Jesaja 19:2-15 NBG-vertaling 1951 (NBG51)

2. Dan zal Ik Egyptenaren tegen Egyptenaren ophitsen, zodat ieder van hen strijdt tegen zijn broeder en ieder tegen zijn naaste, stad tegen stad, koninkrijk tegen koninkrijk;

3. en Egypte zal zijn bezinning verliezen en Ik zal zijn voornemen verijdelen. Dan zal men de afgoden vragen, de bezweerders, de geesten van doden en de waarzeggende geesten.

4. En Ik zal Egypte overgeven in de macht van een hardvochtig heer, en een gestreng koning zal daarover heersen, luidt het woord van de Here, de Here der heerscharen.

5. Dan zal het water uit de zee verdrogen en de rivier zal drooglopen en opdrogen,

6. zodat de rivieren stinken, de Nijlarmen van Egypte leeglopen en droog worden, riet en biezen verwelken.

7. De vlakte langs de oevers van de Nijl, en alles wat bij de Nijl gezaaid is, verdroogt, verwaait en is niet meer.

8. De vissers zullen zuchten en treuren, allen die de angel in de Nijl uitwerpen; zij die het net over het water uitspannen, zullen verkwijnen.

9. De vlasbewerkers zullen beschaamd staan, evenals de linnenwevers;

10. en zijn steunpilaren zullen verbrijzeld worden, alle loonarbeiders zullen zielsbedroefd zijn.

11. Louter onverstandigen zijn de vorsten van Soan, de wijste raadslieden van Farao – een dwaze raad. Hoe kunt gij tot Farao zeggen: Ik ben een wijze, een zoon der koningen uit de voortijd?

12. Waar zijn zij dan, uw wijzen? Laten zij het u toch bekend maken, opdat men wete, wat de Here der heerscharen over Egypte besloten heeft.
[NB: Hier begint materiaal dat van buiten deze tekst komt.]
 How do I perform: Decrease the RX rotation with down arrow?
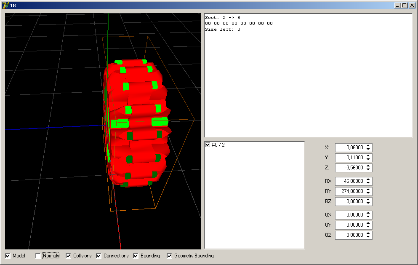368,183
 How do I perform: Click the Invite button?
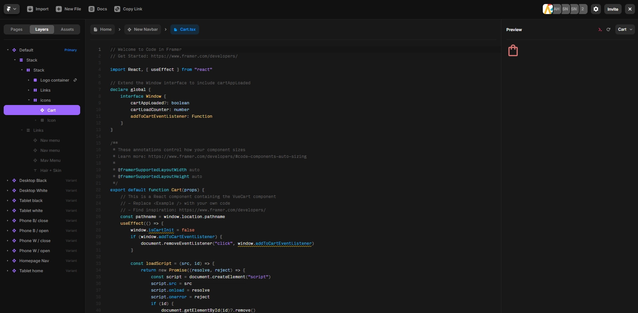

13. Verdwaasd zijn de vorsten van Soan, bedrogen de vorsten van Nof; zij die de hoeksteen zijner stammen zijn, leiden Egypte op een doolweg.

14. De Here heeft hun een geest van bedwelming ingegoten, zodat zij Egypte op een doolweg leiden bij al wat het doet, zoals een beschonkene in zijn uitbraaksel tuimelt.

15. En Egypte zal geen werk hebben, dat door kop of staart, palmtak of riet, zou kunnen gedaan worden.